# MATERIAL SHOWN
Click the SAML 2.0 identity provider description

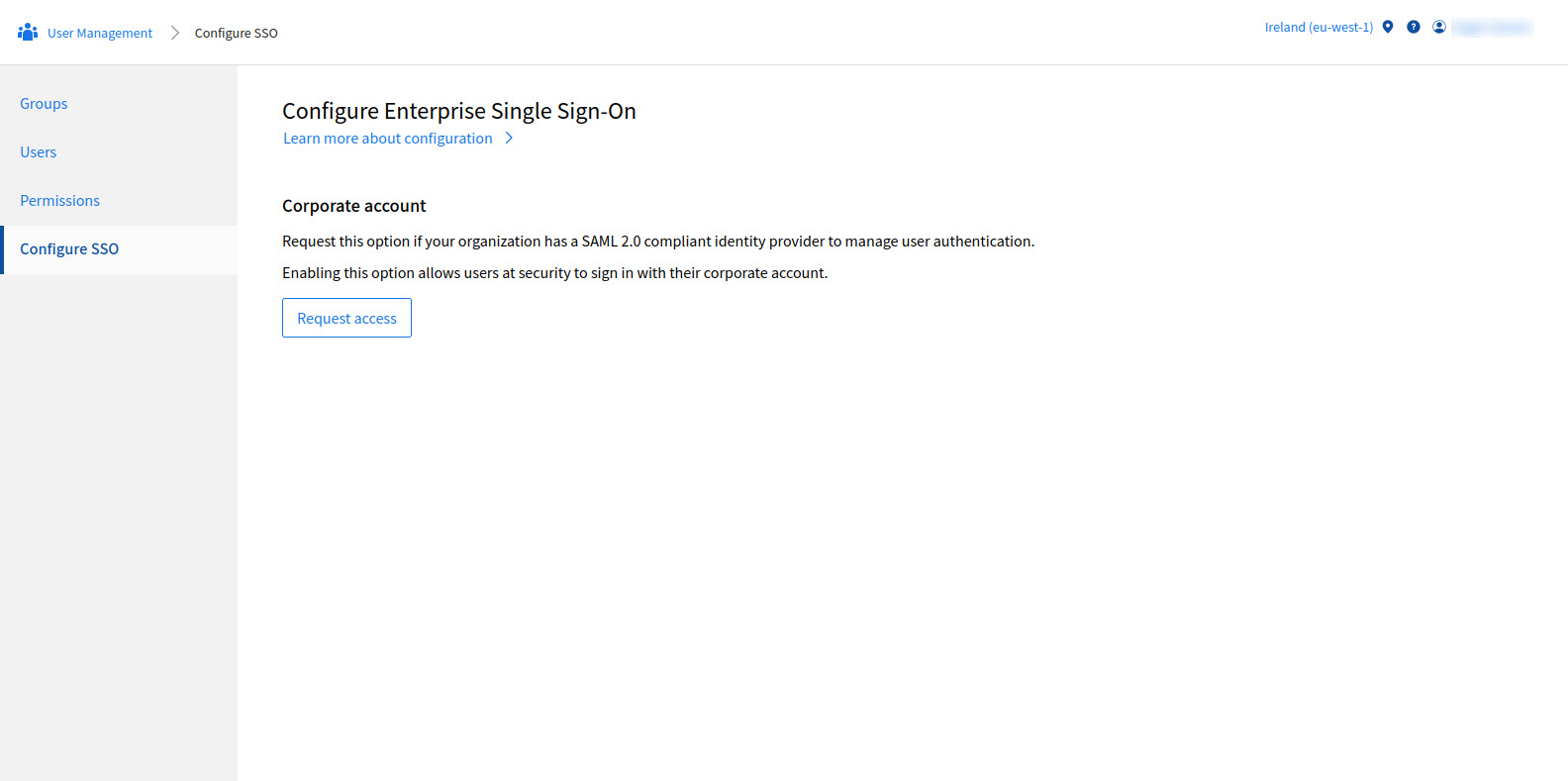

==

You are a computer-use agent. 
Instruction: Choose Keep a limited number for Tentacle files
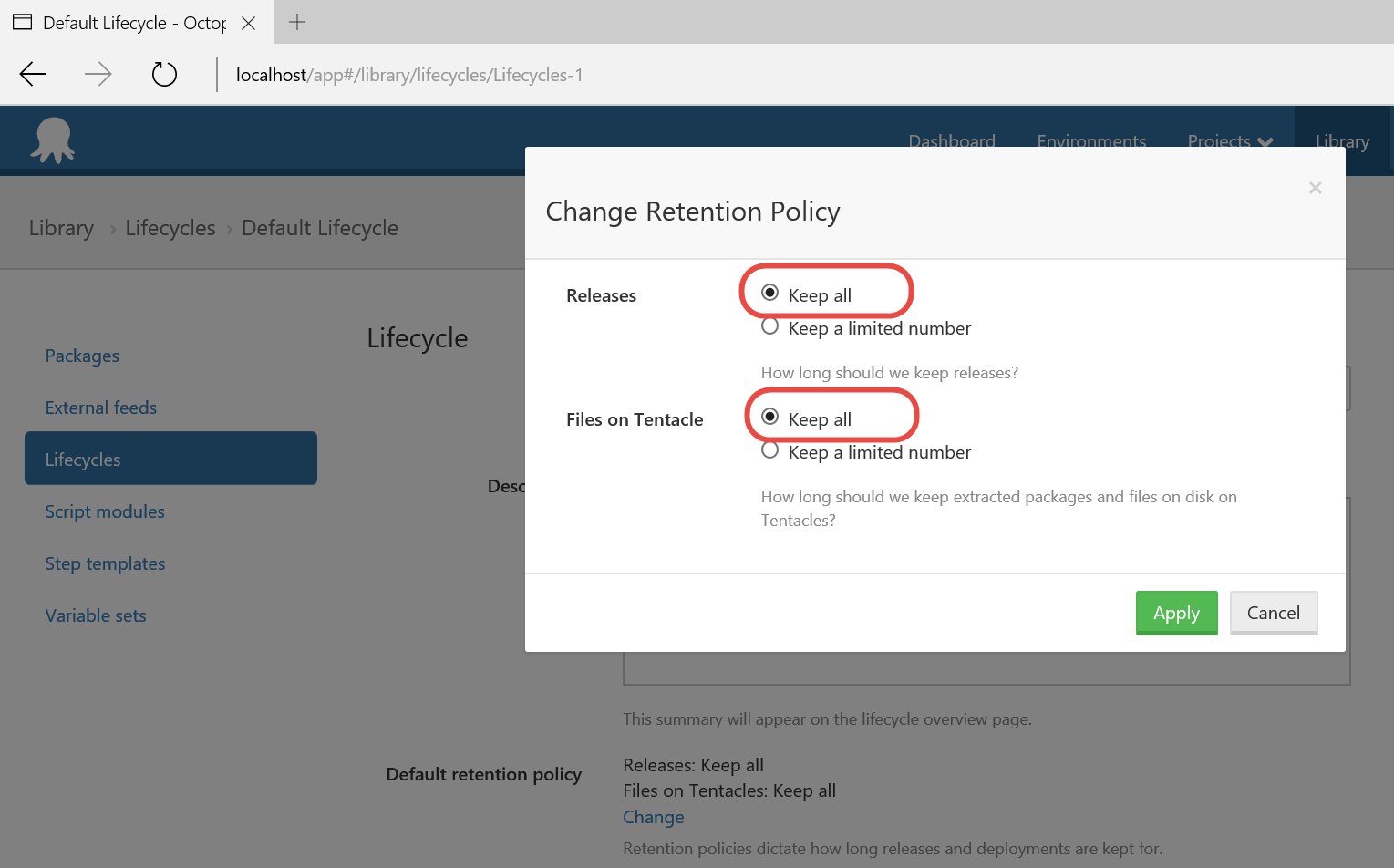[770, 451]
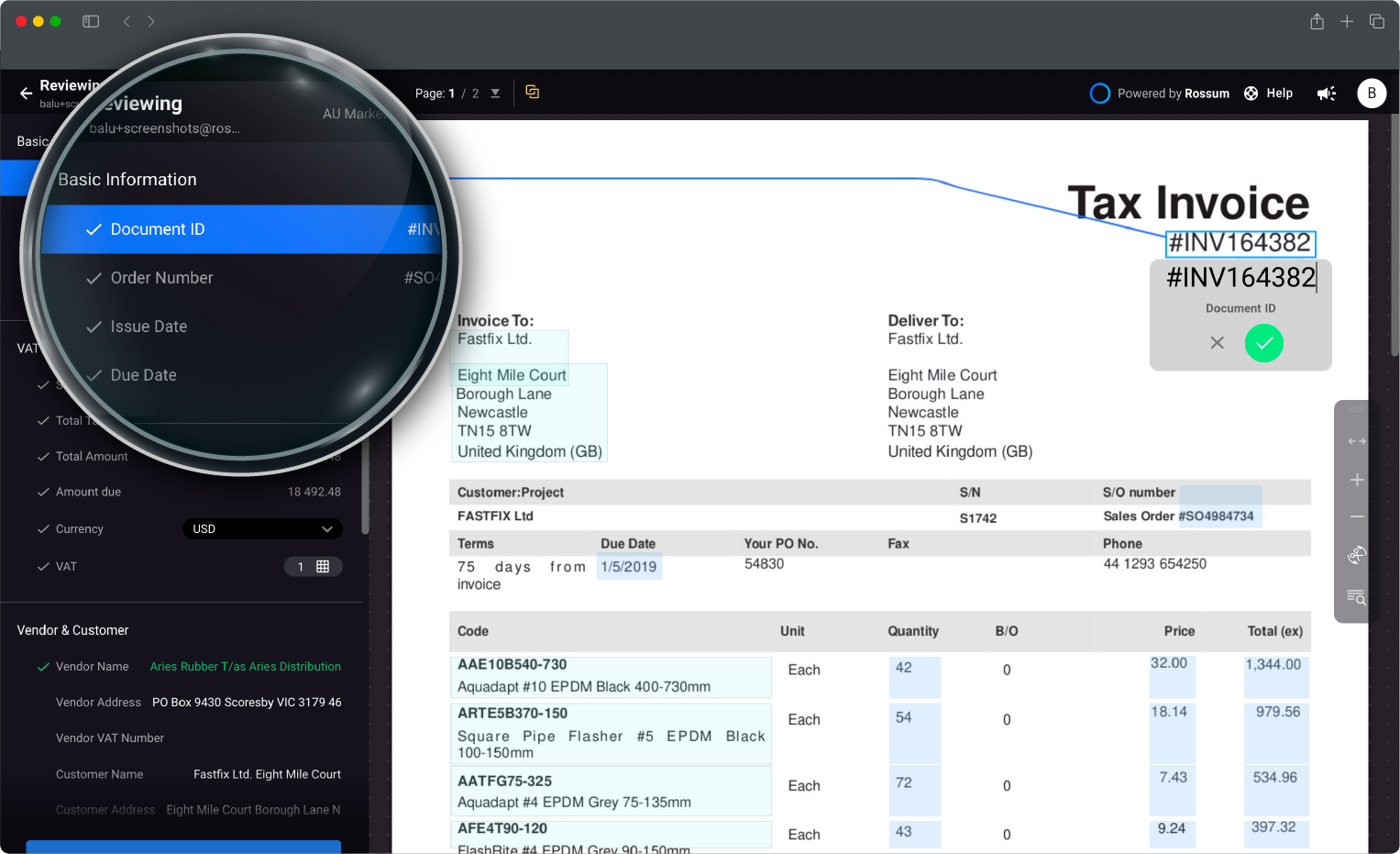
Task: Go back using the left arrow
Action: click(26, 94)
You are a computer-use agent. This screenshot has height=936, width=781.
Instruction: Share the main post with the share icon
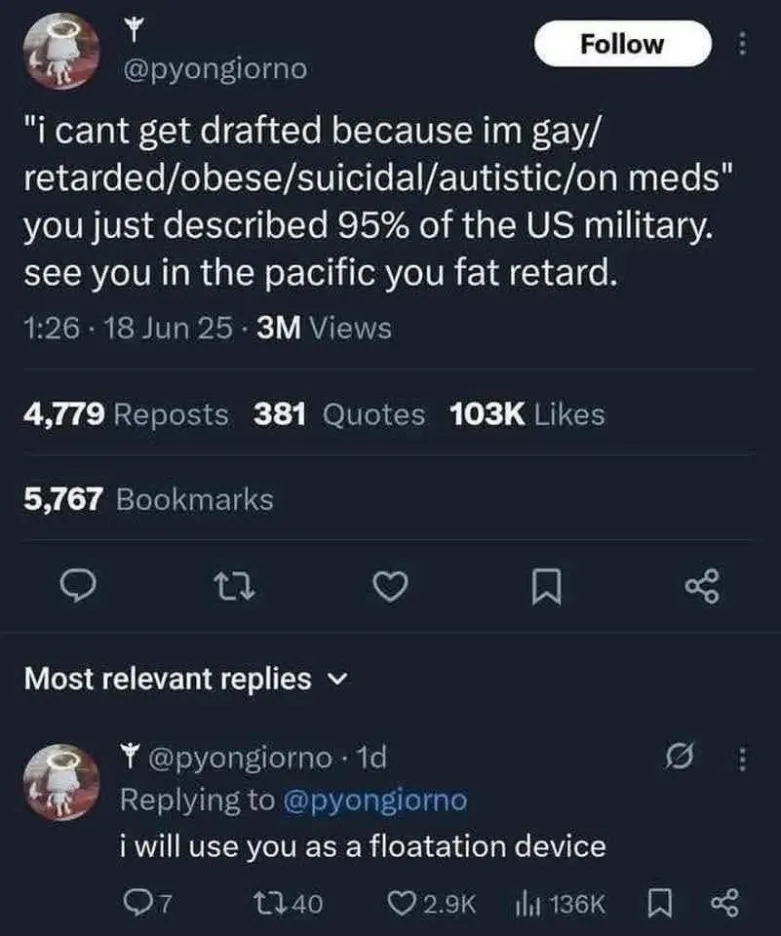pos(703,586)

# EXERCISE
Format the lines of material above, from the line with "You are a computer-use agent. This" to the line with "pos(703,586)", both included, as a Markdown table with the columns Row and Line, numbering each line and skipping blank lines. Leave the pictures out of the table.

# IN RESPONSE
| Row | Line |
|---|---|
| 1 | You are a computer-use agent. This screenshot has height=936, width=781. |
| 2 | Instruction: Share the main post with the share icon |
| 3 | pos(703,586) |